Ernest James Watts (born October 23, 1945) is an American jazz and rhythm and blues saxophonist who plays soprano, alto, and tenor saxophone. He has worked with Charlie Haden's Quartet West and toured with the Rolling Stones. On Frank Zappa's album The Grand Wazoo he played the "Mystery Horn", a straight-necked C melody saxophone. He played the notable saxophone riff on "The One You Love" by Glenn Frey.

Biography

Watts was born in Norfolk, Virginia, and began playing saxophone at thirteen. After a brief period at West Chester University, he attended the Berklee College of Music on a Down Beat magazine scholarship. He toured with Buddy Rich in the late-1960s, occupying one of the alto saxophone chairs. He visited Africa on a U.S. State Department tour with Oliver Nelson's group. For twenty years he played alto saxophone with The Tonight Show Band under Doc Severinsen. He was a featured soloist on many of Marvin Gaye's albums on Motown during the 1970s, as well as on many other pop and R&B sessions during his twenty-five years as a studio musician in Los Angeles. He has won two Grammy Awards as an instrumentalist.

In the mid-1980s Watts decided to rededicate himself to jazz. He recorded and toured with German guitarist and composer Torsten de Winkel, drummer Steve Smith, and keyboardist Tom Coster. He was invited to join Charlie Haden's Quartet West. They met backstage one night after Haden heard Watts play "Nightbird" by Michel Colombier. Watts played on soundtracks for the movies Grease and  The Color Purple and on the theme song for the TV show Night Court.

In 1982, his version of "Chariots of Fire" was featured in the Season 4 episode of WKRP in Cincinnati ("The Creation of Venus") as Andy Travis and Venus Flytrap are playing games in the studio when Momma Carlson walks in and surprises them.

He was featured in one of Windows XP's sample music, "Highway Blues" by New Stories.

* _Records provided_:
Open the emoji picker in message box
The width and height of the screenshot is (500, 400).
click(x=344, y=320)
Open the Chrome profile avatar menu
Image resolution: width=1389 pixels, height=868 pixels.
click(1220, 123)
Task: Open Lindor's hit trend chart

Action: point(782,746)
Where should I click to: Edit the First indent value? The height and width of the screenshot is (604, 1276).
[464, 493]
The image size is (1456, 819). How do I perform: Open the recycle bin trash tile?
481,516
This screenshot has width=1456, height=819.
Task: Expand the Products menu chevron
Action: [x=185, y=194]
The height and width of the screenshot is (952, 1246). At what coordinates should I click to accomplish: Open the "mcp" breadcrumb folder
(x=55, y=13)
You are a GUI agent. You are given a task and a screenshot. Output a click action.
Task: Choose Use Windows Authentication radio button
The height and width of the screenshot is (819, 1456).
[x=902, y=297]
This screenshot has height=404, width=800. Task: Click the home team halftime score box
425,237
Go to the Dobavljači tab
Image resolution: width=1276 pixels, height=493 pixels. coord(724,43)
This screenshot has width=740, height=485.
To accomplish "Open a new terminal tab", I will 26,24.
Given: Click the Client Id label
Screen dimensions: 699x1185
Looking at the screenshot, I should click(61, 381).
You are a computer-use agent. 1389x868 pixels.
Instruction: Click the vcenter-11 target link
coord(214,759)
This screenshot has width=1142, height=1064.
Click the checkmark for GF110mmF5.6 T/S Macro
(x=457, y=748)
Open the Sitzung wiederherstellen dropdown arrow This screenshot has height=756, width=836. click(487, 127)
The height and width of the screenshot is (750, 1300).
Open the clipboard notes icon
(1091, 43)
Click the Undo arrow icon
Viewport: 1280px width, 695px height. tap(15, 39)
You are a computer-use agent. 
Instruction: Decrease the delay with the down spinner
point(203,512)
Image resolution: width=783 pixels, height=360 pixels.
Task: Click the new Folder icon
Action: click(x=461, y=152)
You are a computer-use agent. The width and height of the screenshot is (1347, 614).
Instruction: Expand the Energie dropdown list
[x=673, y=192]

* _Given task A_:
Decide whether each statement agrees with the Ernest Watts biography, and support each yes or no with the deciding words from it, quoted exactly: (i) Watts started playing saxophone at age thirteen. (ii) Watts played tenor saxophone with The Tonight Show Band for twenty years. (iii) Watts went to the Berklee College of Music on a Down Beat magazine scholarship.
* _Given task B_:
Please reproduce everything in the Ernest Watts biography from "In the mid-1980s" down to "by New Stories.", word for word.
* _Given task C_:
According to the Ernest Watts biography, where was Watts born?
The lines are separate material from the Ernest Watts biography.

* _Full output A_:
(i) Yes: "began playing saxophone at thirteen"
(ii) No: "For twenty years he played alto saxophone with The Tonight Show Band under Doc Severinsen."
(iii) Yes: "he attended the Berklee College of Music on a Down Beat magazine scholarship"

* _Full output B_:
In the mid-1980s Watts decided to rededicate himself to jazz. He recorded and toured with German guitarist and composer Torsten de Winkel, drummer Steve Smith, and keyboardist Tom Coster. He was invited to join Charlie Haden's Quartet West. They met backstage one night after Haden heard Watts play "Nightbird" by Michel Colombier. Watts played on soundtracks for the movies Grease and  The Color Purple and on the theme song for the TV show Night Court.

In 1982, his version of "Chariots of Fire" was featured in the Season 4 episode of WKRP in Cincinnati ("The Creation of Venus") as Andy Travis and Venus Flytrap are playing games in the studio when Momma Carlson walks in and surprises them.

He was featured in one of Windows XP's sample music, "Highway Blues" by New Stories.

* _Full output C_:
Norfolk, Virginia.